▸ **Work order**:
Taking the line containing "Open David Johnson's" as the first and the last line of the entries as the end, reproduce every line between them exactly, including both.

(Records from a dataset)
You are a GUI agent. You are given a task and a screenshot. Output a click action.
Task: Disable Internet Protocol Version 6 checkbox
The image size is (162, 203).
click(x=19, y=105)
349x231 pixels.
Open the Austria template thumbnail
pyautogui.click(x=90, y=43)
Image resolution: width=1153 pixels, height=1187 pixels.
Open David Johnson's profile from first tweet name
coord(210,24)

▸ **Written answer**:
Open David Johnson's profile from first tweet name
coord(210,24)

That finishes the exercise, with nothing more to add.